» THE TASK: Go through the entries that follow and count every line with the string "each". Reply with the number only.

Dataset records
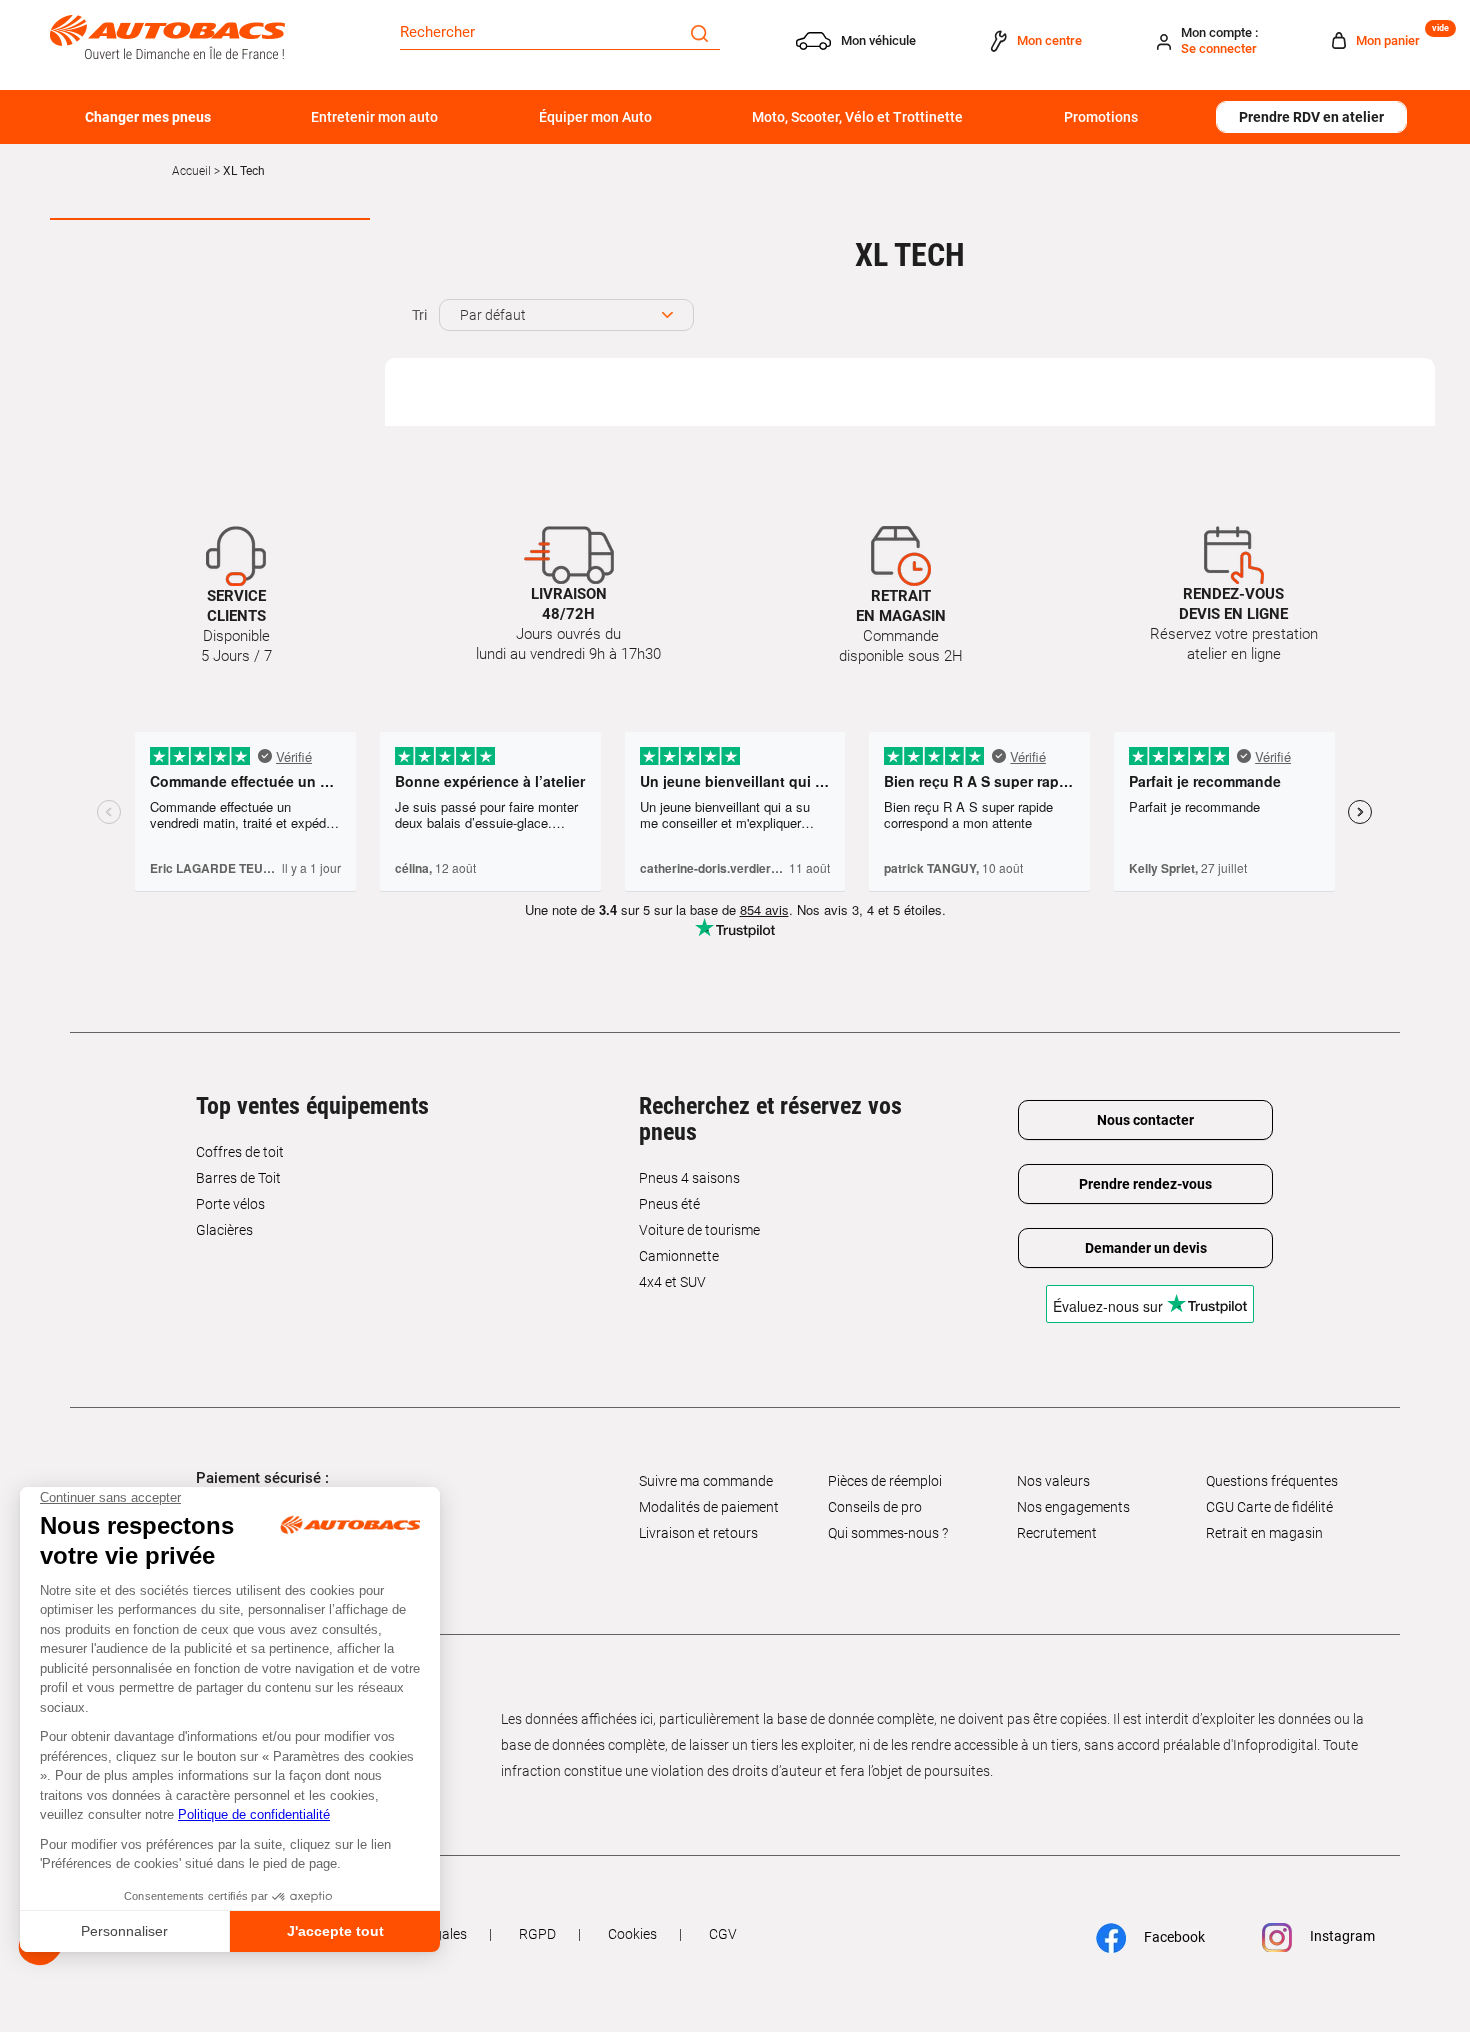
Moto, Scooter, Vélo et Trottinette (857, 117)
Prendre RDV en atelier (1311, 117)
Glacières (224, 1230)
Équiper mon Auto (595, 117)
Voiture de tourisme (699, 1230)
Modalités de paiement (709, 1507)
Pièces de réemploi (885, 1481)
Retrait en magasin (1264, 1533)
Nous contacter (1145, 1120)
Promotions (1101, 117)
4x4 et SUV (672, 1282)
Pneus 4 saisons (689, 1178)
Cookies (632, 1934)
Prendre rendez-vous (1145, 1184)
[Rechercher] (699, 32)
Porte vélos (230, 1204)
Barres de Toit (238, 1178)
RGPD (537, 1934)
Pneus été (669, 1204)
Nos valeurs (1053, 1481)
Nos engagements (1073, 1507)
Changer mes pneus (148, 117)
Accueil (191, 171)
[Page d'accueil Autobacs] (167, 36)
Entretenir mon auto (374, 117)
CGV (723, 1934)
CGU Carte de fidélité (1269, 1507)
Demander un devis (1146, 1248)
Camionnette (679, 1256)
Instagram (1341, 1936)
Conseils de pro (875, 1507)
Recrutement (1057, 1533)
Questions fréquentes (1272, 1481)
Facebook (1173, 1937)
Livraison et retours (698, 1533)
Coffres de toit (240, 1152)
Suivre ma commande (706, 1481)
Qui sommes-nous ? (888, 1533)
...
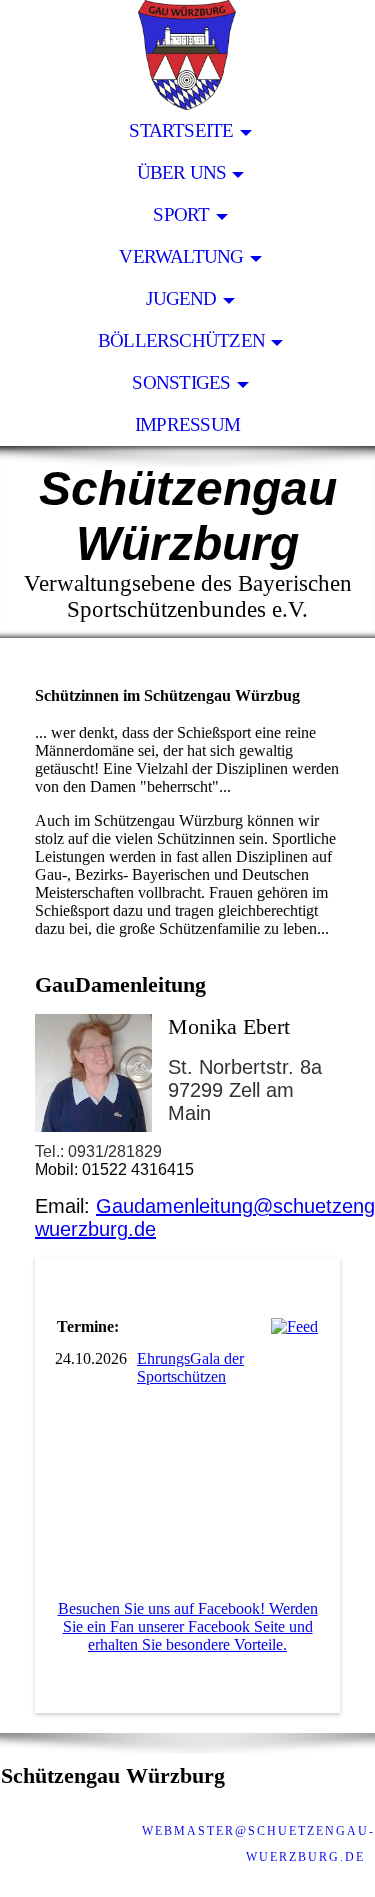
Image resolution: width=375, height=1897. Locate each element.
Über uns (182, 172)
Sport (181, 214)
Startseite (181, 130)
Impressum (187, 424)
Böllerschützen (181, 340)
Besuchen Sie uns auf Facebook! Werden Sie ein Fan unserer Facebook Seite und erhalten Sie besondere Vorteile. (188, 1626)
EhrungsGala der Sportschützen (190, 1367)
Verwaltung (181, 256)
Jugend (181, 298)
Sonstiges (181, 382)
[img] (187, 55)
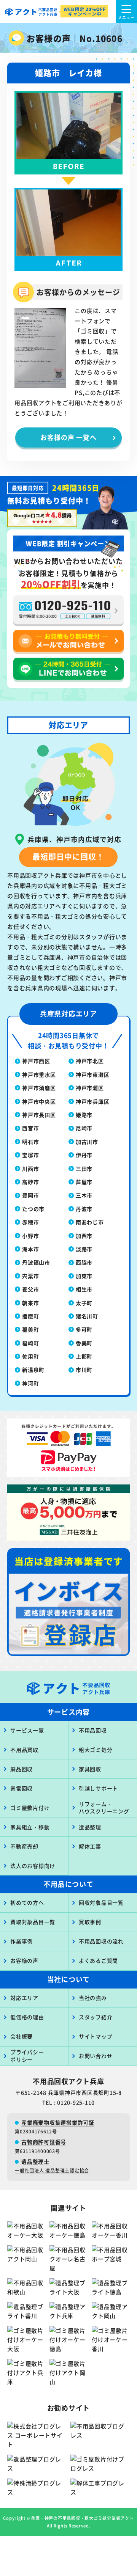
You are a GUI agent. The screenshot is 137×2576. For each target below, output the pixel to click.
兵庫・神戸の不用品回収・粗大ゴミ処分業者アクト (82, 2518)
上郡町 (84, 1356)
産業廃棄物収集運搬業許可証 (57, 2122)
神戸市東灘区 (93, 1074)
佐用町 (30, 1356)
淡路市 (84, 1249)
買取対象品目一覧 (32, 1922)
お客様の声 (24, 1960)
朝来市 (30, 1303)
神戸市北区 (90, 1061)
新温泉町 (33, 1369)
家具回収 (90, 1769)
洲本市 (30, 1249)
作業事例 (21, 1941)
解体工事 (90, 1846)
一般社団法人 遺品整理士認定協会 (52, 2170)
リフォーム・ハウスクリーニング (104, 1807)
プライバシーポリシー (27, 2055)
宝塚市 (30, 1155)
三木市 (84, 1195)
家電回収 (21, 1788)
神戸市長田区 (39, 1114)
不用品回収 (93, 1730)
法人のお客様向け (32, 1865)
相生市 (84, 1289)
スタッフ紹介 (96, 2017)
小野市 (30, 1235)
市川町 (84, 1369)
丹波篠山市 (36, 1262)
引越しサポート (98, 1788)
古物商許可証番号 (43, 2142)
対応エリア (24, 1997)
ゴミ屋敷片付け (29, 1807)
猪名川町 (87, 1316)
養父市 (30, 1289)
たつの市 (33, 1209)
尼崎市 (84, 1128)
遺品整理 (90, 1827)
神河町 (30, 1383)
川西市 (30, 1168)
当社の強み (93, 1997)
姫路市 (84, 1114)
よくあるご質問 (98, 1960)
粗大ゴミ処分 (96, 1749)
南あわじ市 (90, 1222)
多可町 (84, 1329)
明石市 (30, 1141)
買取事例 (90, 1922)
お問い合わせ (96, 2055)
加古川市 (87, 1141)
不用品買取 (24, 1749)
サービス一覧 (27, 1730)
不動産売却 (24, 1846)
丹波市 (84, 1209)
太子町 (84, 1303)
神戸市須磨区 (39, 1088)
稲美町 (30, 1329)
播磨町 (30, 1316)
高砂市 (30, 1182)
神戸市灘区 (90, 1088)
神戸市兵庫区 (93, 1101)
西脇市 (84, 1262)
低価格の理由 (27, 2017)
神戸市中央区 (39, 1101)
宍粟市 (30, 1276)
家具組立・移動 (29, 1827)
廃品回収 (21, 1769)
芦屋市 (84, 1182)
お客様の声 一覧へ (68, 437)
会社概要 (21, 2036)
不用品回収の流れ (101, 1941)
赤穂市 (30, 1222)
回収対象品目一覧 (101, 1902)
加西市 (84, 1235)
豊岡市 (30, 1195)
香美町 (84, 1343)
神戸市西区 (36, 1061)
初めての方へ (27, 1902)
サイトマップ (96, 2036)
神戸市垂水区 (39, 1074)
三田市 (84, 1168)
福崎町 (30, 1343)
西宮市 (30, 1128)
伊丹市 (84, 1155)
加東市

» EXERCISE RESPONSE: 2